WHAT IS EXPECTED:
Copy out the material word for word, from its first line through the line that contains "[1154, 588]", including both of those lines. Leave the pictures out of your answer.

RECORDED INFORMATION:
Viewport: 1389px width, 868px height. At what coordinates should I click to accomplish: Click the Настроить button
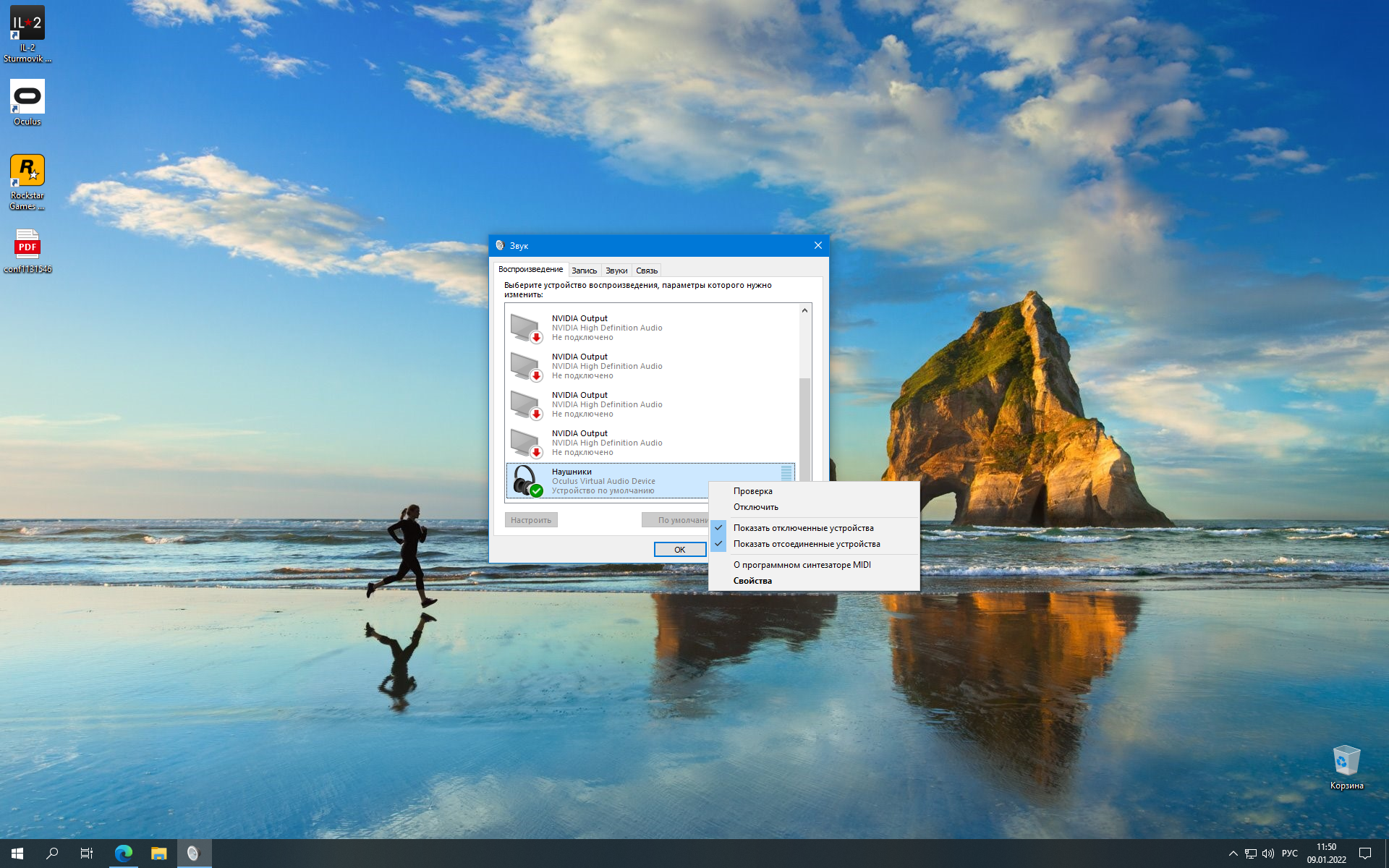coord(531,520)
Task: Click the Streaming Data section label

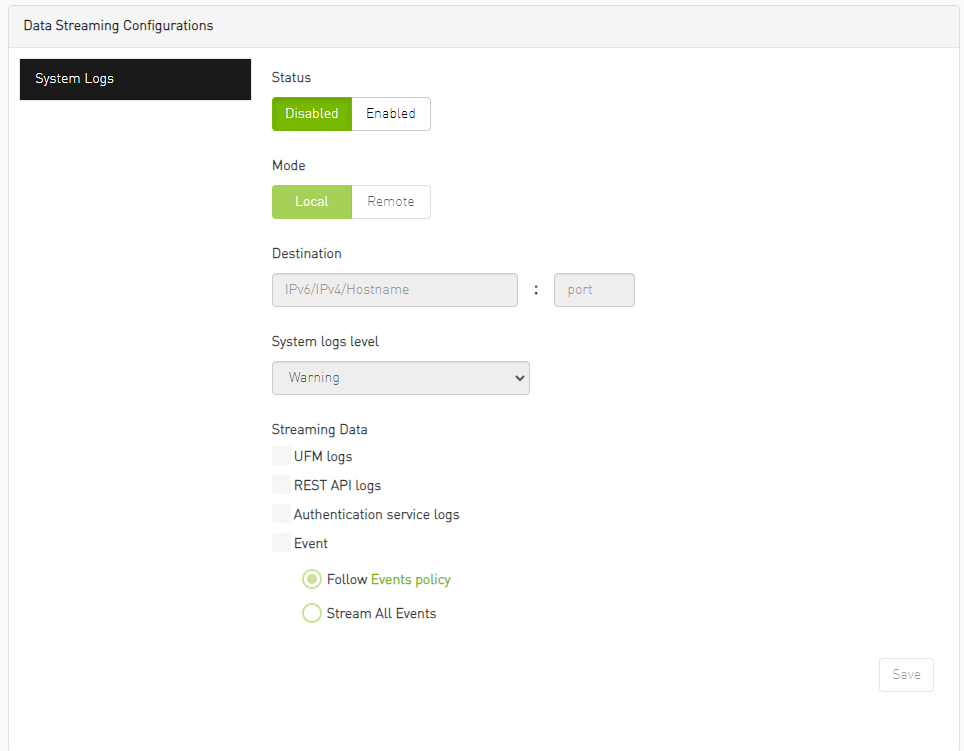Action: click(319, 429)
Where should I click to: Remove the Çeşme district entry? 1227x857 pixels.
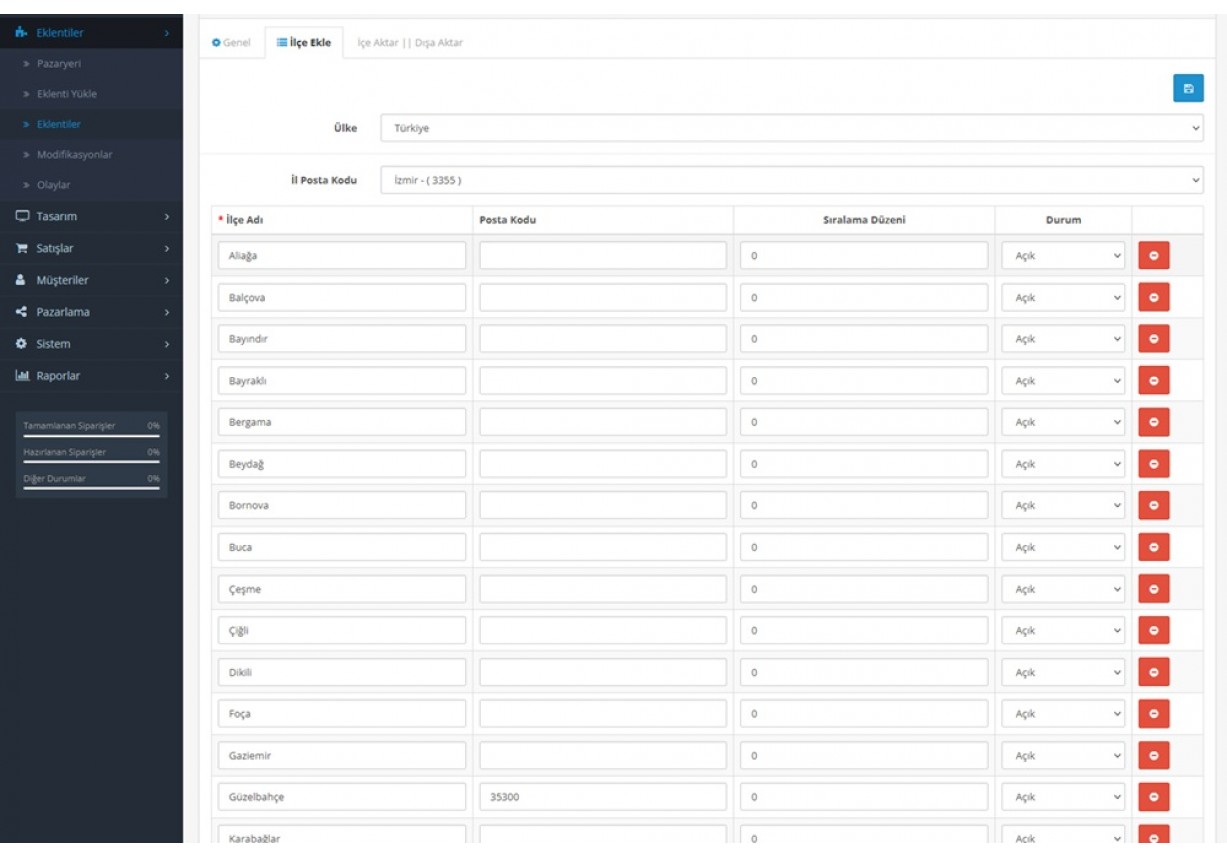[1154, 588]
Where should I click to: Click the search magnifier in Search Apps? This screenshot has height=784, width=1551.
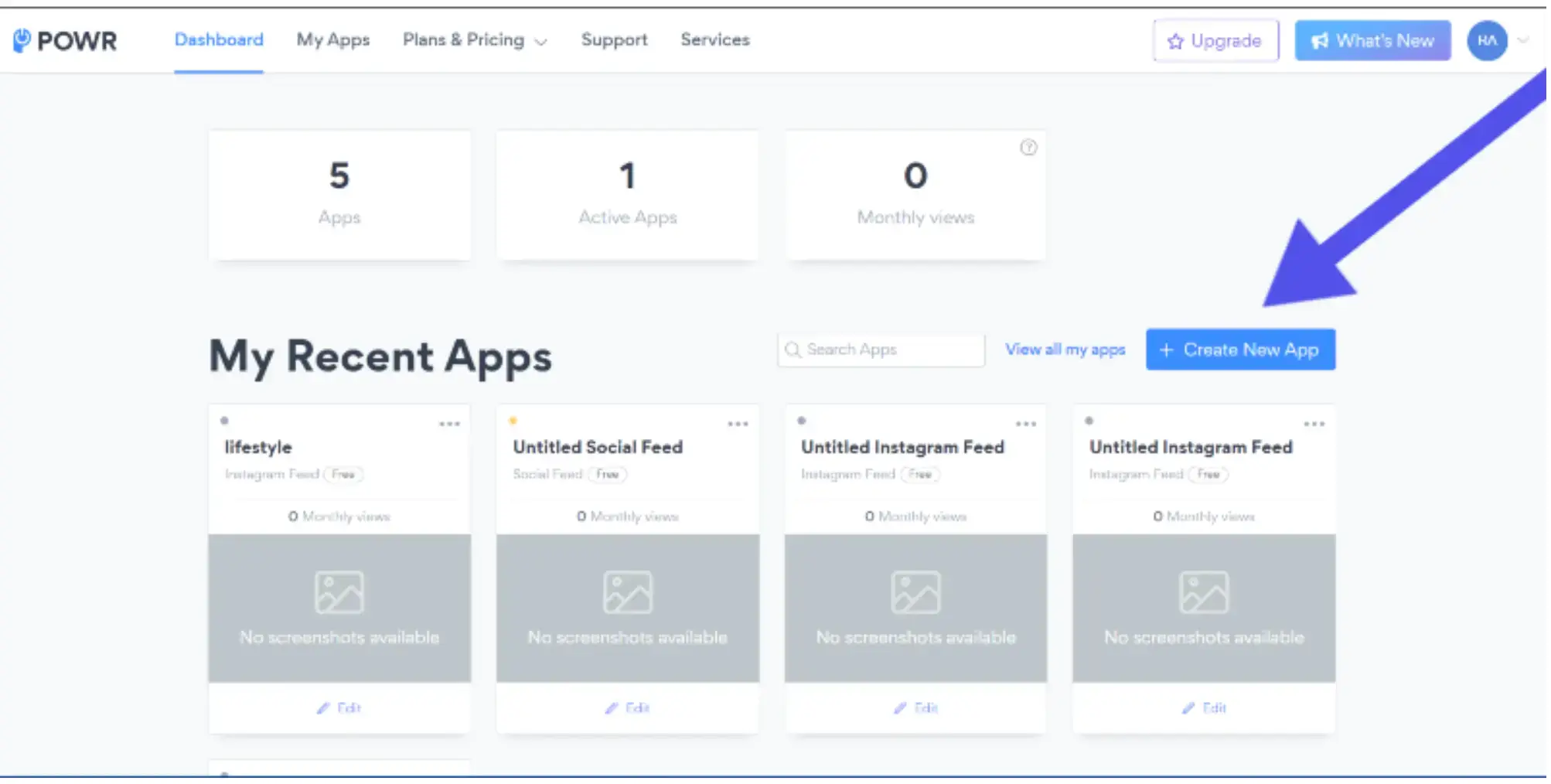(x=793, y=349)
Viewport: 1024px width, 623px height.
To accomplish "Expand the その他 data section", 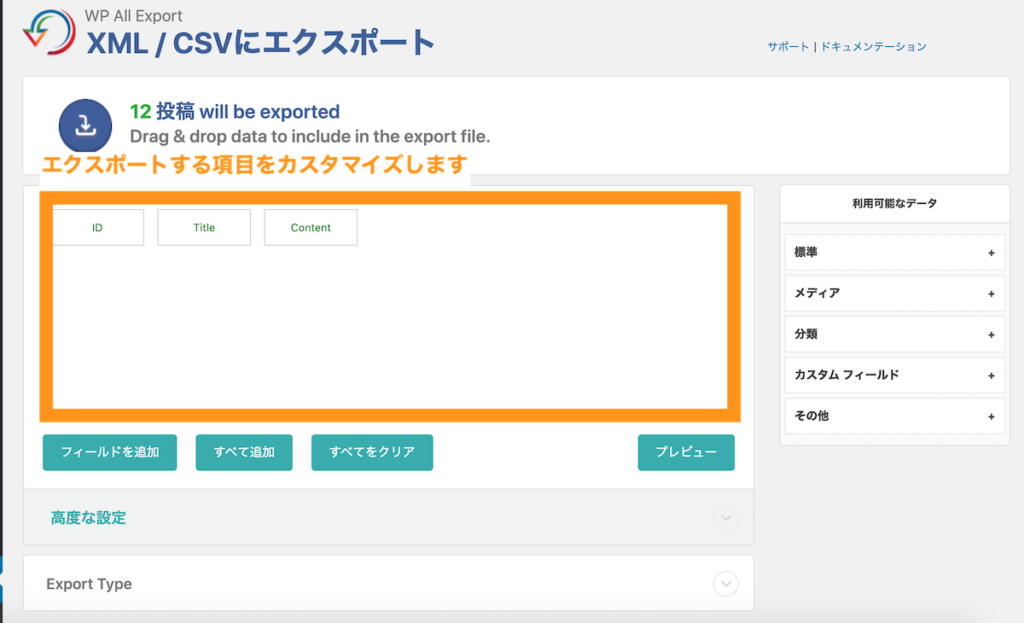I will pyautogui.click(x=893, y=416).
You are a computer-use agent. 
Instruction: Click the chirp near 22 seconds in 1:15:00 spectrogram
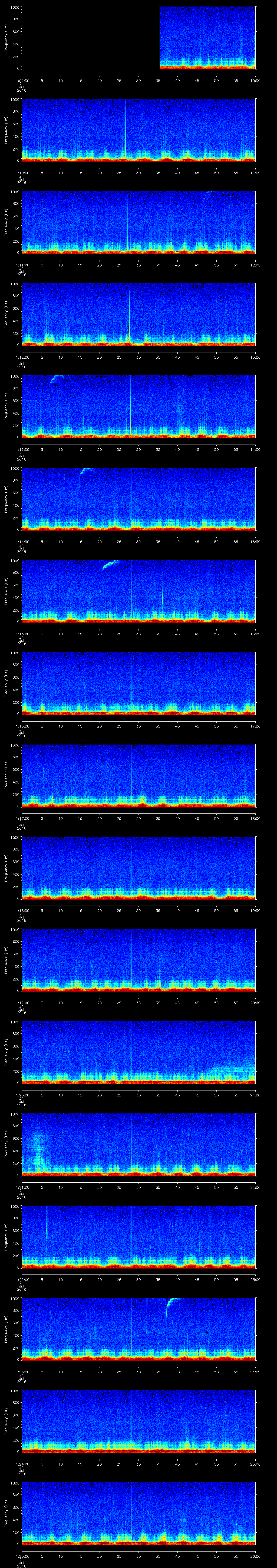coord(111,564)
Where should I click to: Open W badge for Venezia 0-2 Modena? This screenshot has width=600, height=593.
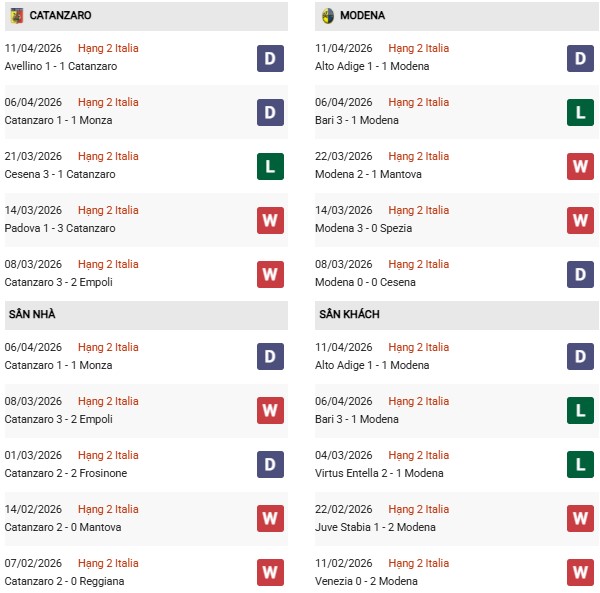pyautogui.click(x=580, y=572)
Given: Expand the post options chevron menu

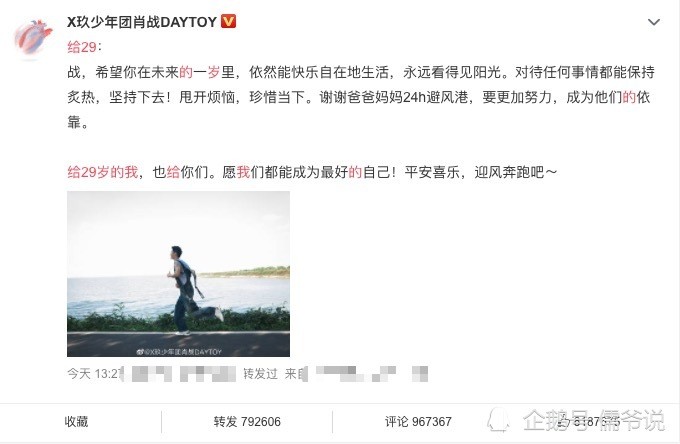Looking at the screenshot, I should point(654,22).
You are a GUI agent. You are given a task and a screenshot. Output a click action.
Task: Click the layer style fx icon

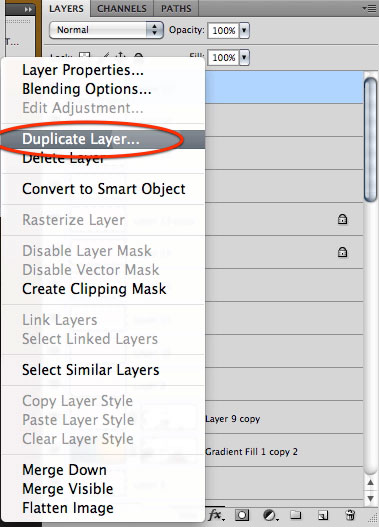216,515

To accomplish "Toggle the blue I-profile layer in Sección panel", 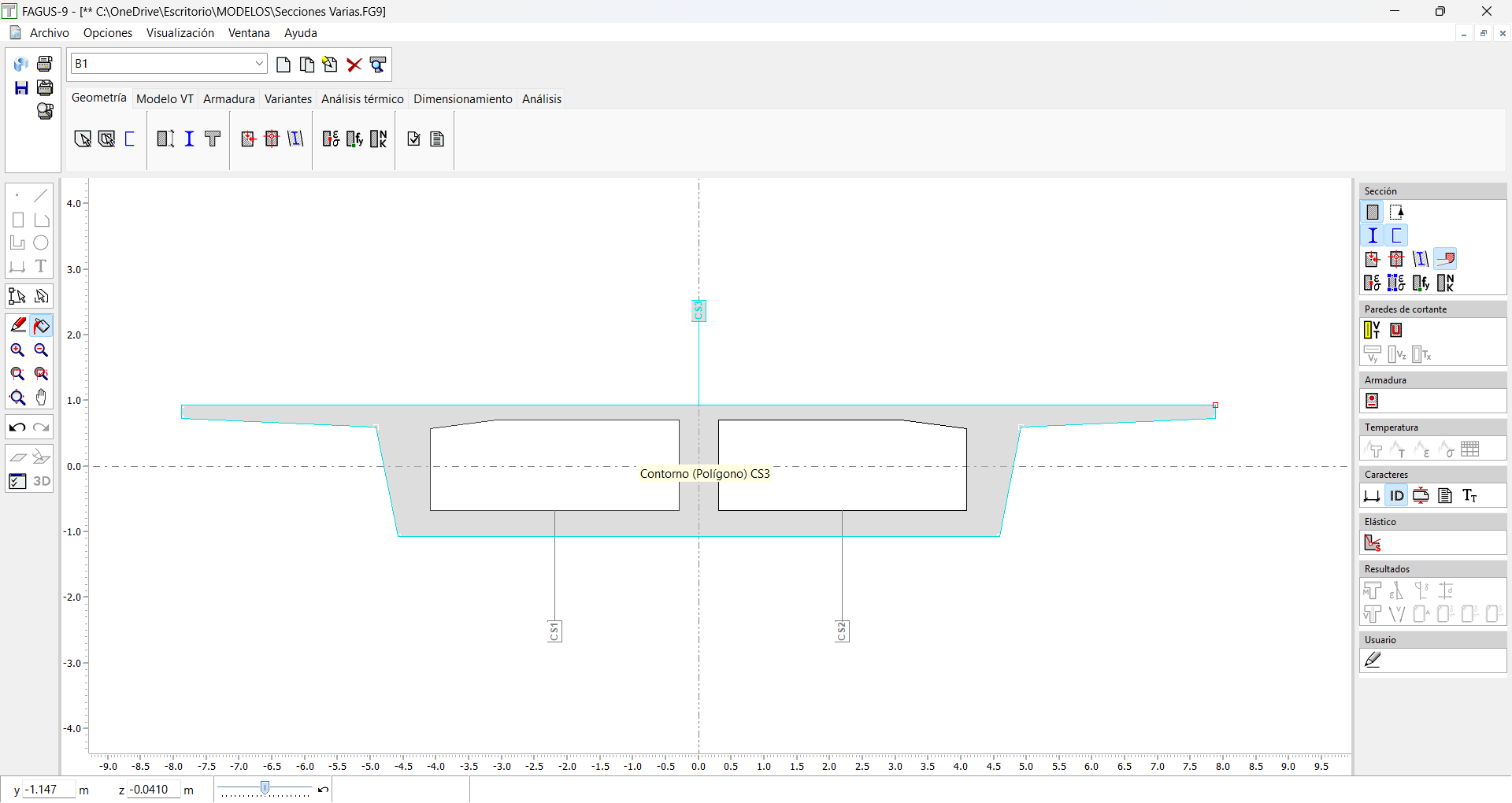I will coord(1373,235).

CORRECT RESPONSE:
Viewport: 1389px width, 868px height. At what coordinates should I click to accomplish: Click the Настроить button
coord(531,520)
Task: Click the Streaming Data section label

Action: click(319, 429)
Where should I click to: Remove the Çeşme district entry? 1227x857 pixels.
[1154, 588]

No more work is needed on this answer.